--- Available records ---
◆ ◆ ◆ ◆

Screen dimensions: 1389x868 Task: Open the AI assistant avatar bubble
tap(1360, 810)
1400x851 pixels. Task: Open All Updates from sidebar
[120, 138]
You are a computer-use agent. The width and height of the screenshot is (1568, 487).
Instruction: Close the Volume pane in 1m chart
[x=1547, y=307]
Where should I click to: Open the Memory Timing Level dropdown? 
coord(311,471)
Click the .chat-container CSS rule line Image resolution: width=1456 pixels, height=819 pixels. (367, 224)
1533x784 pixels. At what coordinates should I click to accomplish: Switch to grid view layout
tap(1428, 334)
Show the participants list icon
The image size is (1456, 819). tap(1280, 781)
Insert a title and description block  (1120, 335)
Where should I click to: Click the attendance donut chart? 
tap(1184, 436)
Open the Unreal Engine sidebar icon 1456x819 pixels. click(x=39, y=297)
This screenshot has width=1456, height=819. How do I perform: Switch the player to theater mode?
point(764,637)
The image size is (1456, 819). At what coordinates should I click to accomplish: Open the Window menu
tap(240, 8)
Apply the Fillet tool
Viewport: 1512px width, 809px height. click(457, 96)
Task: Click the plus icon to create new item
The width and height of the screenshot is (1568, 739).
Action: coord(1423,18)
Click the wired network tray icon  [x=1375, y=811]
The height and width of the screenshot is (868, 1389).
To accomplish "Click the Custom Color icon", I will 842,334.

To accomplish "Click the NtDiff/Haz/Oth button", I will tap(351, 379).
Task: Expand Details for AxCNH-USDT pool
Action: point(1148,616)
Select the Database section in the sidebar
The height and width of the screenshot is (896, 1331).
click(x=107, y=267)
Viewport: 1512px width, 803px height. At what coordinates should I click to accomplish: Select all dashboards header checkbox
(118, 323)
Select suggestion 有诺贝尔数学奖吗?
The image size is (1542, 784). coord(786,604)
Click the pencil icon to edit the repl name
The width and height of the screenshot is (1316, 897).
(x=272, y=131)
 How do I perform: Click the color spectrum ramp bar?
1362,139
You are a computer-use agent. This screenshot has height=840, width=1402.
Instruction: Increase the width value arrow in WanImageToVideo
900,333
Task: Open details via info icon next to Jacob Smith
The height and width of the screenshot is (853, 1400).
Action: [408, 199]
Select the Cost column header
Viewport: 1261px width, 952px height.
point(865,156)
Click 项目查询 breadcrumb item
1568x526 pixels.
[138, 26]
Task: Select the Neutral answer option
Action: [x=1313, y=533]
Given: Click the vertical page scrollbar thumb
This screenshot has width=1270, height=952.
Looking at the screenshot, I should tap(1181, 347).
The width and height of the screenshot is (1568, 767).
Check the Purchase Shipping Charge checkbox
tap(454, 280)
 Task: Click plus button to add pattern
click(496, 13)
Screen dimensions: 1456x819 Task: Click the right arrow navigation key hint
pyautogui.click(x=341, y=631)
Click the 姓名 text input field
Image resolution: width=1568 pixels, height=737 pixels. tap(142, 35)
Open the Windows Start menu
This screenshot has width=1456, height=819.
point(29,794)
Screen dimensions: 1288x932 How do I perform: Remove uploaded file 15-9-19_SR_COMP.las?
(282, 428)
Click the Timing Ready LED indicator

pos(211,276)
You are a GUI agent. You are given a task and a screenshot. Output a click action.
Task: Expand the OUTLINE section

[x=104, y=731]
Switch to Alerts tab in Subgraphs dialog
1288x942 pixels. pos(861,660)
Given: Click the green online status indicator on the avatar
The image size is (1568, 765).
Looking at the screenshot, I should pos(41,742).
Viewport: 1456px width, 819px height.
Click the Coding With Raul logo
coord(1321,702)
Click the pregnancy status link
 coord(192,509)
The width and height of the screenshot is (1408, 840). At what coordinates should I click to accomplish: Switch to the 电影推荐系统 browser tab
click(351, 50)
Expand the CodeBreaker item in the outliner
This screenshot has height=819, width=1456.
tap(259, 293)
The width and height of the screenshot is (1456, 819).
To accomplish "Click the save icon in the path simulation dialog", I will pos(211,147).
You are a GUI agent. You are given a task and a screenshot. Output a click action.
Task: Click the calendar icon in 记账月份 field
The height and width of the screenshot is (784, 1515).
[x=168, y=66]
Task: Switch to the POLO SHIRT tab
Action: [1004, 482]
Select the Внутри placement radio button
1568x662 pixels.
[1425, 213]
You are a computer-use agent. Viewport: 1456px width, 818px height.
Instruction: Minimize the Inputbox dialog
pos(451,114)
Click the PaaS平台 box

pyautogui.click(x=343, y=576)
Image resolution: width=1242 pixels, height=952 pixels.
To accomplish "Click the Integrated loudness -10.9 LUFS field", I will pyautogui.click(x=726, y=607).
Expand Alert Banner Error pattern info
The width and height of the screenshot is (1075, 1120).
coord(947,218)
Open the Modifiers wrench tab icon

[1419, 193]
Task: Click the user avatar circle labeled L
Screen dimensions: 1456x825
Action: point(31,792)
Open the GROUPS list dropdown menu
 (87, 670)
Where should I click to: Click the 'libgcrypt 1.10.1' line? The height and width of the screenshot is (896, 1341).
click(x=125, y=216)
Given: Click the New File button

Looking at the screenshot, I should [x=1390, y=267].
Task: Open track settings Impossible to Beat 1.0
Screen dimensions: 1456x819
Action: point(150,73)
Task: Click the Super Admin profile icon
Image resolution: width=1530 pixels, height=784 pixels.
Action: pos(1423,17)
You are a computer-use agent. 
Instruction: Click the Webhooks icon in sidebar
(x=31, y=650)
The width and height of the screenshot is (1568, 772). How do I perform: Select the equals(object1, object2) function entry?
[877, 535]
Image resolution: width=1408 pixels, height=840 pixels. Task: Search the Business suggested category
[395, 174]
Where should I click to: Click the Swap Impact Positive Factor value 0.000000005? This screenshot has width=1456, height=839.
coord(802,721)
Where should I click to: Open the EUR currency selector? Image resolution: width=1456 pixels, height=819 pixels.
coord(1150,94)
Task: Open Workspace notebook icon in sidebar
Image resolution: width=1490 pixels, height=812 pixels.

◆ ◆ ◆ ◆

--- What is expected ---
If a line of the listing above contains "info", pick it out and copy it.

--- Your solution ---
Task: Open details via info icon next to Jacob Smith
Expand Alert Banner Error pattern info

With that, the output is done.